Web sales make holidays merrier for many retailers

By John Schmeltzer and Mary Ann Fergus
Chicago Tribune

CHICAGO — A 24 percent jump in Internet sales from last year helped ward off an otherwise lackluster Christmas shopping season for the nation's retailers.

Consumers' growing comfort with Internet shopping coupled with aggressive campaigns promising gift deliveries by Christmas — even if ordered as late as Dec. 23 — helped propel Internet sales to the best showing since online sales records began being tracked in 1999. The electronic sales rose to an estimated $20 billion compared to $4.7 billion six years ago.

Shoppers like Jay Carroll, a 48-year-old commercial insurance broker from Palatine, Ill., helped set the tone. They let their fingers walk across keyboards when shopping for Christmas presents this year rather than gripping their cars' steering wheels while searching for a parking space at an area shopping mall.

"I try to do as much as possible online," said Carroll, who said he used his computer to round up a digital camera for his wife and a skateboard and accessories for his 11-year-old son. "I like the convenience and I'm not a shopper."

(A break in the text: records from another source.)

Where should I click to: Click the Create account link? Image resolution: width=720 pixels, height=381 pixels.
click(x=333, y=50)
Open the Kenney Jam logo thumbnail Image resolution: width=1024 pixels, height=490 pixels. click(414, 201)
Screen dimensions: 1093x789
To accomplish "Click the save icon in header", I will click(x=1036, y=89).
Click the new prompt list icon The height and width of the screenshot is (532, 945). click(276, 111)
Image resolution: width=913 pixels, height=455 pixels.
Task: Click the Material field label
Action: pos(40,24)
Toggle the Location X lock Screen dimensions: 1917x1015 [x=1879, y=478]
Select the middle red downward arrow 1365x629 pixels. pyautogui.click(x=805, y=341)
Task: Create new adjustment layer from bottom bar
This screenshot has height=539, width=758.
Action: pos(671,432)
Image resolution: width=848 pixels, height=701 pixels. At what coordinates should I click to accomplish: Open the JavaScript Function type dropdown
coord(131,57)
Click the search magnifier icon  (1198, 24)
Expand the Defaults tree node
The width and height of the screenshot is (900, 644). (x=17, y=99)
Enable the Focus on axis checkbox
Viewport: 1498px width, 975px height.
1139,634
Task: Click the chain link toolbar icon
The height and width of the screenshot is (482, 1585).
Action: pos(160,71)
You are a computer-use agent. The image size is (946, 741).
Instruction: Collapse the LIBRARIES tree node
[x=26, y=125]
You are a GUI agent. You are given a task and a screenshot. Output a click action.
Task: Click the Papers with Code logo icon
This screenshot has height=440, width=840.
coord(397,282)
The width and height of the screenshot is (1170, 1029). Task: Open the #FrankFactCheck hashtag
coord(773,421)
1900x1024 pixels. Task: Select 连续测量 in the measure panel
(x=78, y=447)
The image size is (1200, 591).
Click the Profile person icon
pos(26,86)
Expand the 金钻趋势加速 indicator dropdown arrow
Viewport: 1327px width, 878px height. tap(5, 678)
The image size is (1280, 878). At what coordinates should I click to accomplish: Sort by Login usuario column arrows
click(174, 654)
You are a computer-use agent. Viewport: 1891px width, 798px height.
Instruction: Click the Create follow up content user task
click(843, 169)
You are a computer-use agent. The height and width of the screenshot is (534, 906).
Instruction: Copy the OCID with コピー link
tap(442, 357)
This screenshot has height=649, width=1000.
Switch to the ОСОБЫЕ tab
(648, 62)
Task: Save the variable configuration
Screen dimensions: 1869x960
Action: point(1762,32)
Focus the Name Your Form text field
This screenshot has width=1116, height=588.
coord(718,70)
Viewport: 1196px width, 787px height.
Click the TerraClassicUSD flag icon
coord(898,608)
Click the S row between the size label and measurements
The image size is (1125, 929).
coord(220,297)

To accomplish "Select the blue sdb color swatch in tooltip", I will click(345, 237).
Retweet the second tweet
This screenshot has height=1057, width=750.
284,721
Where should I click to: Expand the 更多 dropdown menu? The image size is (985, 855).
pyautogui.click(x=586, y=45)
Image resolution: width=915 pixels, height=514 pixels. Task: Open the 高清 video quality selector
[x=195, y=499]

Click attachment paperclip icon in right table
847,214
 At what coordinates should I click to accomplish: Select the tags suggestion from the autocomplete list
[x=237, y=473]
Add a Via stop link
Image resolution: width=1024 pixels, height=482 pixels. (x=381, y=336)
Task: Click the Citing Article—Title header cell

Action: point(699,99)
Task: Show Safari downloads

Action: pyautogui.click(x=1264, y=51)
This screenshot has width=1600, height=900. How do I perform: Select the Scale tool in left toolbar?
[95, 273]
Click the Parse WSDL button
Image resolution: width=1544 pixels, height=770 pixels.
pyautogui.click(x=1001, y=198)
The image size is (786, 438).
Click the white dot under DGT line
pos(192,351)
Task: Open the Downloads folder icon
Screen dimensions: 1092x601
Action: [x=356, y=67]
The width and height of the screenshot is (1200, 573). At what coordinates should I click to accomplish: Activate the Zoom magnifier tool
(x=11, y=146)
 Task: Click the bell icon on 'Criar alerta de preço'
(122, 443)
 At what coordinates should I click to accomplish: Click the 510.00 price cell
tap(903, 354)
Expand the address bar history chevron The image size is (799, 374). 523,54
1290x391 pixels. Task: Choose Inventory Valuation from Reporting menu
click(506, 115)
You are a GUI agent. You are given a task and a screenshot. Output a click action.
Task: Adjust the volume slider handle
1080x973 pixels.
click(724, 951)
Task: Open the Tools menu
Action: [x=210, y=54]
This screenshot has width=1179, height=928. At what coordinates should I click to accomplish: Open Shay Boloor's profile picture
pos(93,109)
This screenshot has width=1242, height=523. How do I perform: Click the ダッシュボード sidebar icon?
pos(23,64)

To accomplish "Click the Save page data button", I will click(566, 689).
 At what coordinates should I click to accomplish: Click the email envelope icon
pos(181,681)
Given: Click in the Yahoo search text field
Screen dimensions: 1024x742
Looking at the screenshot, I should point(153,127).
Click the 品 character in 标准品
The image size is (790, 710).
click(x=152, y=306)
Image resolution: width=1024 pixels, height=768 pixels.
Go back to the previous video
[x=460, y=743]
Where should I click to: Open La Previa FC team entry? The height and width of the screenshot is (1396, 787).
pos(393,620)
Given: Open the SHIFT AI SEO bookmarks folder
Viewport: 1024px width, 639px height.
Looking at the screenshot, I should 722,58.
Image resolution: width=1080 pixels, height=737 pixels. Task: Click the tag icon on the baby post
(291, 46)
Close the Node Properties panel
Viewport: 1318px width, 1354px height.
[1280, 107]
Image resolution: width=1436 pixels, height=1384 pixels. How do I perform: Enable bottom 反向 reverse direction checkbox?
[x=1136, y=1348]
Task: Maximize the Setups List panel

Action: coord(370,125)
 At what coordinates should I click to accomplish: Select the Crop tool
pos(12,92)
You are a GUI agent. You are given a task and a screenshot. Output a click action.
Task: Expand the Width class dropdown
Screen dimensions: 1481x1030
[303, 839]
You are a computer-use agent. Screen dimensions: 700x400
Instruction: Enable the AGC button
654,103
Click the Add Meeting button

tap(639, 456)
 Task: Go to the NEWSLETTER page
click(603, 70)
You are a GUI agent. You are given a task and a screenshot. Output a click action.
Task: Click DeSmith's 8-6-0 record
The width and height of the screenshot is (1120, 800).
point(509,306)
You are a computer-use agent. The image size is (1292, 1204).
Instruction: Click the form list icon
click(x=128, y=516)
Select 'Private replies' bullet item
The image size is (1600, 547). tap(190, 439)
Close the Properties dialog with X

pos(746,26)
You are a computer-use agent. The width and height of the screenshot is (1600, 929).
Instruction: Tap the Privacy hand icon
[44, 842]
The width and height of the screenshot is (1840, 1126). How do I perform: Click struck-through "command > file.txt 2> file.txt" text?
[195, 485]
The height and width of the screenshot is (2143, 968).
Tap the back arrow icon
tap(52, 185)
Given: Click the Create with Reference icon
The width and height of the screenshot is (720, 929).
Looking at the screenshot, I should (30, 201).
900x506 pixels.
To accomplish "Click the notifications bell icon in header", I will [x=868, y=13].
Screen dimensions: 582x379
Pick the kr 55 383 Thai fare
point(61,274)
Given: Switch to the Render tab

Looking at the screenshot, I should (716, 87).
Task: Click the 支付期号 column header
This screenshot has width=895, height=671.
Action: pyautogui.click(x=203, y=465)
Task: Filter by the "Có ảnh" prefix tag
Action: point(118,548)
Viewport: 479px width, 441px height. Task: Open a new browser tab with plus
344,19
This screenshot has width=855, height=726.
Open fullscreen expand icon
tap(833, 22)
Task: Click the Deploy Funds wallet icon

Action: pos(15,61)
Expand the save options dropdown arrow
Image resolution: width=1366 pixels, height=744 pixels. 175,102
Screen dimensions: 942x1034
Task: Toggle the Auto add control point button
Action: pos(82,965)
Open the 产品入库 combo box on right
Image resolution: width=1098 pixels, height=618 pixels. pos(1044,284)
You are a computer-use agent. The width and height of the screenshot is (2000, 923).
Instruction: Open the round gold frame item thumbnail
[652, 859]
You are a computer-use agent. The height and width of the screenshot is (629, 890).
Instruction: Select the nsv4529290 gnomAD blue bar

Strong Internet ordering helped push the overall retail sales up at least a full percentage point, according to Gian Fulgoni, founder and chief executive of Reston, Va.-based ComScore Networks Inc., which tracks consumer behavior. Sales of gift cards, about $20 billion this year, added another full percentage point to the retail sales, he said.

That's a big boost for retailers who rely on the December holiday shopping season for 25 percent of total sales. This is the time of year their books go from red to black.

MasterCard International's MasterCard Advisors unit said sales, when adjusted for the extra shopping day between Thanksgiving and Christmas, rose an estimated 5.2 percent compared to the same 29-day period a year ago. If you add in the extra shopping day, sales were up 8.7 percent this year.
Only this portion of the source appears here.